There were a few more calls from Michaels; Aykroyd continued to stall. Then, there was Belushi on the phone, madly persuasive, talking him into coming to New York for the auditions at least. Belushi was adamant: They were actors, man, so they wouldn't give an inch to television--the kind of pretaped, canned-laughter, comedy factories on prime-time network TV. No way, Jose. He had already met with Michaels, and told him that he thought television was garbage. But supposedly, this show of Michaels's was going to be a new kind of television, inspired by improvisational theater and spontaneous comic acting...

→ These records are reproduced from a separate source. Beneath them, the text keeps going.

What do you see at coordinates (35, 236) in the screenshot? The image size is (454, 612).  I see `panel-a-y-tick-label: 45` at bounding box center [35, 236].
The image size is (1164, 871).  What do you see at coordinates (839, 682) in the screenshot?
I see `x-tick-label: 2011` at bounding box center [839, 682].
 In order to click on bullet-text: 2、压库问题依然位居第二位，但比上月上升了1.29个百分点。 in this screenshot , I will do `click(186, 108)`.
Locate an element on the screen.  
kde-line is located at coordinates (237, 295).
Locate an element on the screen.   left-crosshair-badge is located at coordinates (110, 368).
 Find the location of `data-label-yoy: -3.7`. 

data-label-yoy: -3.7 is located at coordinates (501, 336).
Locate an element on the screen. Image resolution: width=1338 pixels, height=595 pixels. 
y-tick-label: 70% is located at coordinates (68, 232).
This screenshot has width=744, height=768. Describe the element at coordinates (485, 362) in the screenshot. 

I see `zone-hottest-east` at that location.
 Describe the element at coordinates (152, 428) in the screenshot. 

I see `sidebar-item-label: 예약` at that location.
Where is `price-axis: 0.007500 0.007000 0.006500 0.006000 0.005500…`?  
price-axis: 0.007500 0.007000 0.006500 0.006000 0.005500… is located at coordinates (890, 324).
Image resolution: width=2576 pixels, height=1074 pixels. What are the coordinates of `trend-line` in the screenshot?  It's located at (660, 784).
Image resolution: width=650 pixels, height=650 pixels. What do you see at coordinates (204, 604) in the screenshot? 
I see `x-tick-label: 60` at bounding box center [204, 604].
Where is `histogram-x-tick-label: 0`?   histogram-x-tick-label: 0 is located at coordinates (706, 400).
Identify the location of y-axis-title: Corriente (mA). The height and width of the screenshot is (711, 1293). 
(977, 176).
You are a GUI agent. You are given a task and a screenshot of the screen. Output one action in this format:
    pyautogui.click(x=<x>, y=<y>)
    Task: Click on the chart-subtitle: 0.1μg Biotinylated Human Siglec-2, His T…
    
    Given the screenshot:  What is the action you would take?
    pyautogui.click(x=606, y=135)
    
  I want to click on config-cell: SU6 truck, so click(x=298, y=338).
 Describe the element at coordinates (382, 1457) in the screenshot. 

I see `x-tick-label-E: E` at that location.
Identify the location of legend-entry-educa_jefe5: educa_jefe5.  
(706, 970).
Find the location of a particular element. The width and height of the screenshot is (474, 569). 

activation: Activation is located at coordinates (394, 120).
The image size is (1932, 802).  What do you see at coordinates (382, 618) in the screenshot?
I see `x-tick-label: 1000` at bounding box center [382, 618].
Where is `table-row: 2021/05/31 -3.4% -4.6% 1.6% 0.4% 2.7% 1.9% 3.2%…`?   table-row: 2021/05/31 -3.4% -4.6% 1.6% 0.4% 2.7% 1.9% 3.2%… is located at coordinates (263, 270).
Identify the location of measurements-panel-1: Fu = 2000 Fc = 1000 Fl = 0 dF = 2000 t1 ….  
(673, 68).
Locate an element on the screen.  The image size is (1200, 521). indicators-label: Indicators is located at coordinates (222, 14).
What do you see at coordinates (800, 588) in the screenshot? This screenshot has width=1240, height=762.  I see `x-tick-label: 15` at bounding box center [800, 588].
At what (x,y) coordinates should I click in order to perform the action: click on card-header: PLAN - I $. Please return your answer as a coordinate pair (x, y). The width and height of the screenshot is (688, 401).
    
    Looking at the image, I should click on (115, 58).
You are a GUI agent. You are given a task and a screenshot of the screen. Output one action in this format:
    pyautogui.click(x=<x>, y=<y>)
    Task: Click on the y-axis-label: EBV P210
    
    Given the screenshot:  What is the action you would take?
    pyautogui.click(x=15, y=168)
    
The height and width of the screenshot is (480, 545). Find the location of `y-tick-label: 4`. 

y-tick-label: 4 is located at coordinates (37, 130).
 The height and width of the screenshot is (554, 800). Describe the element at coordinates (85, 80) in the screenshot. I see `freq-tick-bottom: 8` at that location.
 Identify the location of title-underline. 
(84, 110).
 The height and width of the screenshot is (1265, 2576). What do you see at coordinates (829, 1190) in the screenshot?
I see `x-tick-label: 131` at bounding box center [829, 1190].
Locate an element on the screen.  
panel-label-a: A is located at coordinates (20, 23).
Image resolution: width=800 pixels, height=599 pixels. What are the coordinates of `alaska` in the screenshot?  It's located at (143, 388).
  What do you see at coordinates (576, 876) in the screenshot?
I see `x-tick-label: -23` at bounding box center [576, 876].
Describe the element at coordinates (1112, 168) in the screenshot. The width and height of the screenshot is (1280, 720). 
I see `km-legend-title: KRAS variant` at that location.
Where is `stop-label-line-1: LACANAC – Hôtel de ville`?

After a few minutes of arm twisting, Aykroyd couldn't say no. (Looking back, Aykroyd sees that his own initial reluctance, and Belushi's forceful persuasiveness, were constant characterstics of their relationship: "I'm always so reluctant to jump in. He got me to do things I didn't want to do all the time. Joining Saturday Night was just one.") Though confident of his own talents, Aykroyd was emboldened by Belushi's fearlessness and dazzled by his audacity. According to Michaels, "Danny absolutely idolized John's nerve. Danny has great respect for courage and bravery, and is, of course very brave and courageous himself, but he stood in awe of John's nerve."